Prof. Kleiman has responded to concerns raised over his remarks during the Prop 19 campaign in California, predicting that Prop 19 would cause prices to plummet and that the feds would have had to intervene in ways going beyond how they've dealt with the medical marijuana trade. He doesn't see that happening in Washington State; he thinks it may well happen in Colorado. He called it a "fair question."
I'm not making anything out of the fact that Kleiman hasn't addressed that point, by the way -- I don't know that he's read my post yet, and that particular point did not appear in the mainstream media articles he surely did read. Nor do I think that much should be made of it in 2013. But that's how I see that particular point, and therefore how I view that two and a half year old editorial.

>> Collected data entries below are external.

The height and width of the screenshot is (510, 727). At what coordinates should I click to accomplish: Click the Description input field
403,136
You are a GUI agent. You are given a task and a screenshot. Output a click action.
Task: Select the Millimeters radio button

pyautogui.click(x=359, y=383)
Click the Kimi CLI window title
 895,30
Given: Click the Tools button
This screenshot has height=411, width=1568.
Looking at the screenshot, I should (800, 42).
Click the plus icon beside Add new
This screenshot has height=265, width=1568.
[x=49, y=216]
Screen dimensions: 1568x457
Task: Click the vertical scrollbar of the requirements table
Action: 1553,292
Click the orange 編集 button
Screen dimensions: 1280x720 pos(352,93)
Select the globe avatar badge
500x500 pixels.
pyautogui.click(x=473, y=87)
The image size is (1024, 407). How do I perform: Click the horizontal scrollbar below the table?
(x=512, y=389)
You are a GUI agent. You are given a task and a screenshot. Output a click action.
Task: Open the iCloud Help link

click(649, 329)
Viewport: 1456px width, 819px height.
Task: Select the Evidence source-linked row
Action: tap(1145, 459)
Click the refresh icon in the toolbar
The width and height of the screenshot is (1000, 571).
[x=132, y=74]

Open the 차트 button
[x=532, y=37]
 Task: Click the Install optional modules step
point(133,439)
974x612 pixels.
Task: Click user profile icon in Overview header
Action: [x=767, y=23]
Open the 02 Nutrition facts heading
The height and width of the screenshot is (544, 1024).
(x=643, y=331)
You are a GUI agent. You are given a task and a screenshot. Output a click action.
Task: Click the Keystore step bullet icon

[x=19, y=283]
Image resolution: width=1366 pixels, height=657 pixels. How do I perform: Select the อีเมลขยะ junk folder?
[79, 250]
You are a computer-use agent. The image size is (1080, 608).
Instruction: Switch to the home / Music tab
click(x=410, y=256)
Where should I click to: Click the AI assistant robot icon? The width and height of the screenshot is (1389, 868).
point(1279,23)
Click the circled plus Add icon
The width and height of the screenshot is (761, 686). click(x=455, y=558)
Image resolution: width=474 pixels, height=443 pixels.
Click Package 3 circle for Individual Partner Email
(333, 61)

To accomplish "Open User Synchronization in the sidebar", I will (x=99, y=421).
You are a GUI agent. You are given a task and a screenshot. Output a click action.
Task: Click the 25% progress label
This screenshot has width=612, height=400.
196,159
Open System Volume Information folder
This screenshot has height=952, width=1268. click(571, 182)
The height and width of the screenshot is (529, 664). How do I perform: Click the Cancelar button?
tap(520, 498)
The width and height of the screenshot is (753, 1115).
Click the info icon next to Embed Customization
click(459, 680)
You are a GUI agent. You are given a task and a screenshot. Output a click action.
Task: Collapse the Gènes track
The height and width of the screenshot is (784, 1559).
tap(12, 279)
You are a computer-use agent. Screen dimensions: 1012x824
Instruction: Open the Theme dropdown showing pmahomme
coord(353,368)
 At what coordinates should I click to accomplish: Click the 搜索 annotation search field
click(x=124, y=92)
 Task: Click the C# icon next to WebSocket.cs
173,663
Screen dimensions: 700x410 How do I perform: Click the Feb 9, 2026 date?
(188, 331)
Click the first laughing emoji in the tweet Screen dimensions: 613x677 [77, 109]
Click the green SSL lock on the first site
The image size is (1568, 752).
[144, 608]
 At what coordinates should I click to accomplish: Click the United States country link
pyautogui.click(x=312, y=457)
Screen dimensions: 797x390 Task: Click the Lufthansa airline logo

I'm still cautiously optimistic, after reading the response, maybe even a little "excited" (I confess) as Kleiman wrote that he and his colleagues are feeling. Some of my colleagues have commented, and I tend to agree, that a cautious approach to implementing the Washington initiative is what will have the best chance of threading the federal needle and moving legalization forward -- especially in Washington, where the law allows for fewer licensed sales outlets and doesn't have home growing as Colorado does. And Washington or parts of it may provide our best shot at getting something resembling meaningful federal cooperation.
Some of my colleagues probably disagree with me, and many undoubtedly feel we should be wary. As a practical matter, I agree that we should be wary -- it's our responsibility as advocates to be wary, whoever the state decides to bring in. But it's also not like we get to decide who does the work on this -- our direct power to influence this ended on election day -- and I wasn't really expecting it to be someone from the all-out legalization camp.
As I wrote last night, time will tell -- about Kleiman et al's work, and about the future of I-502 and marijuana legalization in Washington State.